Written problem: Turn the items from the line containing "Where should I click to: Open the shopping" to the line containing "coord(1106,380)", both included, into a numbered list. Number only those lines and drop any blank ones.

(Rows from a dataset)
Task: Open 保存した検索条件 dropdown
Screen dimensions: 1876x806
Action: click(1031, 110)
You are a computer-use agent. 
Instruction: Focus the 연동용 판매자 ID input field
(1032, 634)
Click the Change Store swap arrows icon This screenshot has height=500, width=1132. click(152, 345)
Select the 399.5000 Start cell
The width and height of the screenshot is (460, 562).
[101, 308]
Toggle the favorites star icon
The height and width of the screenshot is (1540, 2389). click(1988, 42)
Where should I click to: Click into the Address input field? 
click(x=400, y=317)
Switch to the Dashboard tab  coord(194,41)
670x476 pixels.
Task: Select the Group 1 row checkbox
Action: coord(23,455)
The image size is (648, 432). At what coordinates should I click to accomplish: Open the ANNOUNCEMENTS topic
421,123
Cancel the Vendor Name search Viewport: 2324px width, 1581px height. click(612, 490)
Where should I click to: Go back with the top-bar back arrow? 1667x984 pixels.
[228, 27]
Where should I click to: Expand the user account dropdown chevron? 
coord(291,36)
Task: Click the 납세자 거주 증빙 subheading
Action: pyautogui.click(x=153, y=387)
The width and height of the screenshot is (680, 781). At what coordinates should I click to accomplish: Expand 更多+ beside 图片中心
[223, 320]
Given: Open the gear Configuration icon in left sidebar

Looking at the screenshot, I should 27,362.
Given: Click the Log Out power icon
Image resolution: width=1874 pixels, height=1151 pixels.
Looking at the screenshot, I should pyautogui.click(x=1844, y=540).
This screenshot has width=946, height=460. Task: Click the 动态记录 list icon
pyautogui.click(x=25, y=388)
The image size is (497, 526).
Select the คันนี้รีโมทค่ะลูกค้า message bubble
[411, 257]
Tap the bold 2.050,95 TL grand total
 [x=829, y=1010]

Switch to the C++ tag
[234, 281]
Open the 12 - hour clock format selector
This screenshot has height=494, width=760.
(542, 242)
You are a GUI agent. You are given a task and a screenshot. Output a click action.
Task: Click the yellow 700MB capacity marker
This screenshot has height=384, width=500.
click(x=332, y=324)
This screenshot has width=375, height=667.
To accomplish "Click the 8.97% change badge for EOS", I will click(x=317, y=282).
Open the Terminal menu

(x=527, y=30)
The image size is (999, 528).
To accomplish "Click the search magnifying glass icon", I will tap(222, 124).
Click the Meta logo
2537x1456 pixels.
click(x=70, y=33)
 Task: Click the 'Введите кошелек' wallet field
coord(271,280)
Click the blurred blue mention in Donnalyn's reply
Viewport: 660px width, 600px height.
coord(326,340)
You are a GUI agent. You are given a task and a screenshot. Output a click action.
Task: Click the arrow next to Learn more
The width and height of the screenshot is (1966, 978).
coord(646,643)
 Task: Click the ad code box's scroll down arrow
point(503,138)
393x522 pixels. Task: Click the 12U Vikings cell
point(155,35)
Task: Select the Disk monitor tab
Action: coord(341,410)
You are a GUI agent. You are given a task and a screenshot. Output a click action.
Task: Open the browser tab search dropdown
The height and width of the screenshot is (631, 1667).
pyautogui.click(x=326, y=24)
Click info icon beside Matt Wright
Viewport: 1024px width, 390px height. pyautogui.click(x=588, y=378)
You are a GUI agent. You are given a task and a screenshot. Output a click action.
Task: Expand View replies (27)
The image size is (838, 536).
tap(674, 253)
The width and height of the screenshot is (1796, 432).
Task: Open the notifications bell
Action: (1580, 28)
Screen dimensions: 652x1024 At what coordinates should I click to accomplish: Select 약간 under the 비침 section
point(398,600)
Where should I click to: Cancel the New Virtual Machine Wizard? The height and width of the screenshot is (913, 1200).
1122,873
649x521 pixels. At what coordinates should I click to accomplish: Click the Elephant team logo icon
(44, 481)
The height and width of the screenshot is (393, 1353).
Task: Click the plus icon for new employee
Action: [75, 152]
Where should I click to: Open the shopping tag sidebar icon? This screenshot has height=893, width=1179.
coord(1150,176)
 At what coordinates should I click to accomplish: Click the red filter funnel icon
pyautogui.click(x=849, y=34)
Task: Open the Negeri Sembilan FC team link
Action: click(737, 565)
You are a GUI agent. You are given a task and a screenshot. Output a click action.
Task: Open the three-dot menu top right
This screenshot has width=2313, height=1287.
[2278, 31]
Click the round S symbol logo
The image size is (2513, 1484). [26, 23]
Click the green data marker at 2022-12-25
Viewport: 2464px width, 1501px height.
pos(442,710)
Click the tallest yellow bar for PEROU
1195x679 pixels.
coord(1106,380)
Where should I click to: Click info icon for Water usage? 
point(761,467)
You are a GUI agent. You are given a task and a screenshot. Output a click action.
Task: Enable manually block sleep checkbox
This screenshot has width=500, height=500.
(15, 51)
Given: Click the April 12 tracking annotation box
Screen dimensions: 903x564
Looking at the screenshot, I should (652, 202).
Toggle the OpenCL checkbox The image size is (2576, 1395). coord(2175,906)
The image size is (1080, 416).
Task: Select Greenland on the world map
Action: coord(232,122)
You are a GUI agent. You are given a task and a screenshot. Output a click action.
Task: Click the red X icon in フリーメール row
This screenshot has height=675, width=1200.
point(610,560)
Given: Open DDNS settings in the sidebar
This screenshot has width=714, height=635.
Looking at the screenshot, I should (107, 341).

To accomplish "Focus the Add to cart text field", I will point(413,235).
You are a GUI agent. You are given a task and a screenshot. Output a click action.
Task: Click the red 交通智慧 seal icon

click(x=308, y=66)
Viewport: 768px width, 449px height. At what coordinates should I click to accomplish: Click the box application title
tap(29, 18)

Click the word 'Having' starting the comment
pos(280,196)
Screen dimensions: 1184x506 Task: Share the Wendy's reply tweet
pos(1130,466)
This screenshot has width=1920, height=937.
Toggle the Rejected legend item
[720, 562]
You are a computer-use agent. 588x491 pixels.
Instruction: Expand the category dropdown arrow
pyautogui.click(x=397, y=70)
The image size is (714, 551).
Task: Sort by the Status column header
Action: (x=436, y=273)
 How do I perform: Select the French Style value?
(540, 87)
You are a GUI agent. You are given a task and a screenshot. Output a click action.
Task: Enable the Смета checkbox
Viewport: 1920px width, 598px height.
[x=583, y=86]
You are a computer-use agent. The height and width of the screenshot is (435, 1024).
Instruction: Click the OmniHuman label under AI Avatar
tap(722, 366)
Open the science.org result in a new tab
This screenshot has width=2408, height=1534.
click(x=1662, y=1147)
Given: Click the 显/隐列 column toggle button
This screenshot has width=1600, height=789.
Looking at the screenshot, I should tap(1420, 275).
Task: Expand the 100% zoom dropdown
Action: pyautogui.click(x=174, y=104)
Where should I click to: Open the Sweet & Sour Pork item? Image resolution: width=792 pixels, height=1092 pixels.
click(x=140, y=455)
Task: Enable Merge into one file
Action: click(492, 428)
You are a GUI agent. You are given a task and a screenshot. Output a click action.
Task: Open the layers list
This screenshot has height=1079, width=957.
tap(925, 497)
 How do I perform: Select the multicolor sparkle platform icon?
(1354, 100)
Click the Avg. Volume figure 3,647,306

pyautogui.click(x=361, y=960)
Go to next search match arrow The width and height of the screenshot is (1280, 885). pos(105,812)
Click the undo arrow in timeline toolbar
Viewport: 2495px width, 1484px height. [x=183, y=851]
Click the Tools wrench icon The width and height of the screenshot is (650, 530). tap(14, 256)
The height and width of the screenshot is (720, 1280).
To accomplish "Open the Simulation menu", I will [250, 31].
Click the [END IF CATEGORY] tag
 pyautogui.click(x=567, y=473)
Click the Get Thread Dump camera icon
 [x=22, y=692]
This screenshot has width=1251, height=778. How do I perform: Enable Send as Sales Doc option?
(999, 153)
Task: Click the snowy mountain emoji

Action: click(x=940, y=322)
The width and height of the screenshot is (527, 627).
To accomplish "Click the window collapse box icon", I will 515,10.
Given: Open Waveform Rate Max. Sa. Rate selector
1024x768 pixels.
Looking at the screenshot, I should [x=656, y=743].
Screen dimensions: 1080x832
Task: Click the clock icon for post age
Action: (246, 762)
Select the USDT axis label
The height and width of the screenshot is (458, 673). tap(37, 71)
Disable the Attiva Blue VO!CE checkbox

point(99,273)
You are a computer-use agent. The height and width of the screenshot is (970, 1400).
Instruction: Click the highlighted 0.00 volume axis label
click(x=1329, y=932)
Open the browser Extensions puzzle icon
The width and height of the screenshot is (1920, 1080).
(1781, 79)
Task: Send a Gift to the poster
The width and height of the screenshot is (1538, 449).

Problem solution:
1. Where should I click to: Open the shopping tag sidebar icon? This screenshot has height=893, width=1179.
2. coord(1150,176)
3.  At what coordinates should I click to accomplish: Click the red filter funnel icon
4. pyautogui.click(x=849, y=34)
5. Task: Open the Negeri Sembilan FC team link
6. Action: click(737, 565)
7. You are a GUI agent. You are given a task and a screenshot. Output a click action.
8. Task: Open the three-dot menu top right
9. This screenshot has width=2313, height=1287.
10. [2278, 31]
11. Click the round S symbol logo
12. The image size is (2513, 1484). [26, 23]
13. Click the green data marker at 2022-12-25
14. Viewport: 2464px width, 1501px height.
15. pos(442,710)
16. Click the tallest yellow bar for PEROU
17. 1195x679 pixels.
18. coord(1106,380)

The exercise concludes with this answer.